WHAT TO PRODUCE - Return only that part of the material below which starts with the line containing "This screenshot has height=519, width=1232." and goes on through the line containing "Given: Click the plus icon beside New item", restated exactly.

AVAILABLE DATA -

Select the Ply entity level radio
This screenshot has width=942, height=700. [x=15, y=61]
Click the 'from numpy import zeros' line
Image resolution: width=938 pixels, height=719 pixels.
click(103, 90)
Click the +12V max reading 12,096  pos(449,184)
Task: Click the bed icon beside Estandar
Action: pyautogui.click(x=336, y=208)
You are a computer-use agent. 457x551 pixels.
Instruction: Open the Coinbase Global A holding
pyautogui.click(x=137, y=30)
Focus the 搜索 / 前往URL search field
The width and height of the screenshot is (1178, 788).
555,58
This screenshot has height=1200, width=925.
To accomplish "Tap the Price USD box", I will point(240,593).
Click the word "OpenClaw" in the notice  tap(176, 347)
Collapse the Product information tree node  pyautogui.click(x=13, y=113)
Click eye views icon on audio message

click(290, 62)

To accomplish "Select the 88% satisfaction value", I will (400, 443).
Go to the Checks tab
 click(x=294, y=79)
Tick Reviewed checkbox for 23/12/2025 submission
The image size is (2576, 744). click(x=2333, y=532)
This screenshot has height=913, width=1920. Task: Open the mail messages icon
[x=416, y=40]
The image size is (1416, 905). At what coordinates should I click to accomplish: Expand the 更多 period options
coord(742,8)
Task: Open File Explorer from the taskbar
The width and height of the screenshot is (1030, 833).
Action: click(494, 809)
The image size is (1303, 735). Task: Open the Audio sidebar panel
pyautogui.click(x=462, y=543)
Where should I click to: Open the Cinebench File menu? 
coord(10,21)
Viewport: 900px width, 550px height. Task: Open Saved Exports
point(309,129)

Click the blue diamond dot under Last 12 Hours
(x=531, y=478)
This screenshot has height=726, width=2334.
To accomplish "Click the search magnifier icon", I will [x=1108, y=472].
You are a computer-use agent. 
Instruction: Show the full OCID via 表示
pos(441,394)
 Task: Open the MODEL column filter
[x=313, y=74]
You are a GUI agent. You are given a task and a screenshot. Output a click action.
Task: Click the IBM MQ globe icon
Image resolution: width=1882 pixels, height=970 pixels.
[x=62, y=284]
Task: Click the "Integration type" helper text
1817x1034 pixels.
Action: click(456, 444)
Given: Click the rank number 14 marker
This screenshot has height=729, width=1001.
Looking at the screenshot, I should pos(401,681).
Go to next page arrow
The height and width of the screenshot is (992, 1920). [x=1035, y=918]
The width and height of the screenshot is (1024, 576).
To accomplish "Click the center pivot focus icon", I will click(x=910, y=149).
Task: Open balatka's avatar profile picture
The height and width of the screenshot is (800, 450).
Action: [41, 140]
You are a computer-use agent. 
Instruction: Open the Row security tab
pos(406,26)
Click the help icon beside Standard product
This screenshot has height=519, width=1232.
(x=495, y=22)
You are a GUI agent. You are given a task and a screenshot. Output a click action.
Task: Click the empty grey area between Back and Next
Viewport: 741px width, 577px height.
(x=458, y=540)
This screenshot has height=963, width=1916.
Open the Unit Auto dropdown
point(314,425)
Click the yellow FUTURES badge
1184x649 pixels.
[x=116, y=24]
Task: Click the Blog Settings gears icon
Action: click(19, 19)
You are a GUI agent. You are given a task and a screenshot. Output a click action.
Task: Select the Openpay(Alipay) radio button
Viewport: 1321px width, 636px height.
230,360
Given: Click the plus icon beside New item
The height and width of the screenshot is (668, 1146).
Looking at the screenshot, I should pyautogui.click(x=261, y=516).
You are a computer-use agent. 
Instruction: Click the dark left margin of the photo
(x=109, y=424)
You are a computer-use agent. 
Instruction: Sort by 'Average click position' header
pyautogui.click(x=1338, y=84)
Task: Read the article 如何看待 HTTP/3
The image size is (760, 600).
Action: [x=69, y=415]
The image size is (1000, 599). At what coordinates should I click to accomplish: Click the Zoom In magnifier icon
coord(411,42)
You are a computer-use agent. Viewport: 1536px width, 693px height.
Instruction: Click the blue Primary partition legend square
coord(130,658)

ANSWER TO THE EXERCISE -
This screenshot has height=519, width=1232.
(x=495, y=22)
You are a GUI agent. You are given a task and a screenshot. Output a click action.
Task: Click the empty grey area between Back and Next
Viewport: 741px width, 577px height.
(x=458, y=540)
This screenshot has height=963, width=1916.
Open the Unit Auto dropdown
point(314,425)
Click the yellow FUTURES badge
1184x649 pixels.
[x=116, y=24]
Task: Click the Blog Settings gears icon
Action: click(19, 19)
You are a GUI agent. You are given a task and a screenshot. Output a click action.
Task: Select the Openpay(Alipay) radio button
Viewport: 1321px width, 636px height.
230,360
Given: Click the plus icon beside New item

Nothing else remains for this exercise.